Piotr Borlik
Wydawnictwo Prószyński i S-ka 2022
Wiedziałam, że po fenomenalnym Dickerze trudno mi będzie z równym zaangażowaniem wciągnąć się w jakąkolwiek opowieść, ale „Labirynt” skutecznie zajął mnie na kilka wieczorów. To bardzo przyzwoity polski thriller, po którym kukurydza nie będzie się Wam już tak smakowicie kojarzyć.
Rodzinna wycieczka do labiryntu kończy się tragedią, gdy na kukurydzianym polu wybucha pożar. Tomasz Jasiński i jego żona próbują się po tym wypadku pozbierać, jednak na próżno. Gdy tajemnicza osoba zaczyna wysyłać mężczyźnie coraz bardziej skomplikowane i przerażające zagadki, zaczyna się prawdziwy koszmar. Czy z tego labiryntu jest w ogóle wyjście?
Nie wiem, czy pamiętacie, ale przed laty Grzegorz Markowski nagrał piosenkę, która chodziła potem w pierwszym polskim tasiemcu: W labiryncie ludzkich spraw (…) odnajdziemy światło dnia na przekór nocy… I te właśnie słowa przychodzą mi na myśl, gdy próbuję ułożyć sobie w głowie najnowszą powieść Piotra Borlika. Wbrew pozorom to nie zagadka, swoją drogą – świetnie poprowadzona, gra w „Labiryncie” najważniejszą rolę. Tu liczą się przede wszystkim zwykłe ludzkie sprawy, które uparcie pchają człowieka do przodu mimo traum i wciąż nierozliczonej przeszłości. Bo dopóki jesteśmy w grze, dopóki podejmujemy wyzwanie, możemy w stu procentach poświadczyć, że żyjemy. Nawet jeśli to życie przypomina jazdę zdezelowaną kolejką górską.
W „Labiryncie” Borlik koncertowo wyprowadza czytelnika w pole. Ja na przykład tak bardzo podczas lektury zafiskowałam się na pewnej teorii, że nie mogłam potem uwierzyć, że do tego stopnia się pomyliłam. A to oznacza tylko jedno – wrócił Borlik, jakiego lubię najbardziej: skupiony na detalach, ostrożnie dobierający słowa, niezdradzający za wiele, a jednocześnie wyczerpujący wszelkie okoliczności, które doprowadziły bohaterów do miejsca bez odwrotu. Nadal uważam, że trylogia z Agatą Stec to Borlikowe mistrzostwo świata, ale to właśnie „Labiryntowi” jest do niej najbliżej.
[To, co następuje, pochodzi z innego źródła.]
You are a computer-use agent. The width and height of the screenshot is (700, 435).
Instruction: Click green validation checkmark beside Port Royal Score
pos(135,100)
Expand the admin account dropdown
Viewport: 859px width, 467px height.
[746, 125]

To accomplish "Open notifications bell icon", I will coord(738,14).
W najnowszej powieści Borlika mnóstwo jest bólu, nieutulonego żalu i pragnienia zemsty, które pod skorupą codzienności i pozornej normalności niczym ogień wypalają bohaterów od środka. Zarówno Tomek Jasiński, jak i jego była żona próbują odnaleźć światło w labiryncie, do którego rzucił ich los, wciąż jednak napotykają opór. Czasem jest on tak bezwzględny, że odbiera im wszelką nadzieję. Do tego dochodzi poczucie bycia zabawką w czyichś rękach. Komu zależy na tym, aby pośród splątanych dróg pozostali na zawsze?
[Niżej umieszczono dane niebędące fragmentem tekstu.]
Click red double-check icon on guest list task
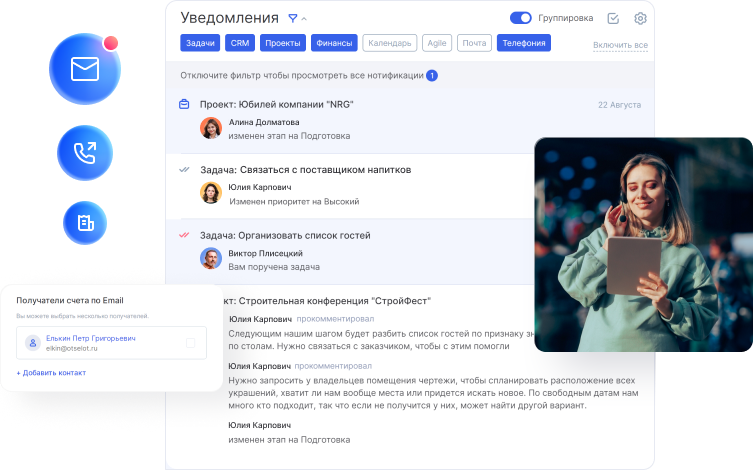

„Labirynt” to idealna powieść na leniwe leżakowanie – rozrusza umysł i przywieje dreszczyk emocji. Tylko ostrzegam – po tej lekturze kukurydzę i labirynty będziecie omijać z daleka.
Dobra robota! Czytajcie Borlika!
Za egzemplarz serdecznie dziękuję wydawnictwu Prószyński i S-ka.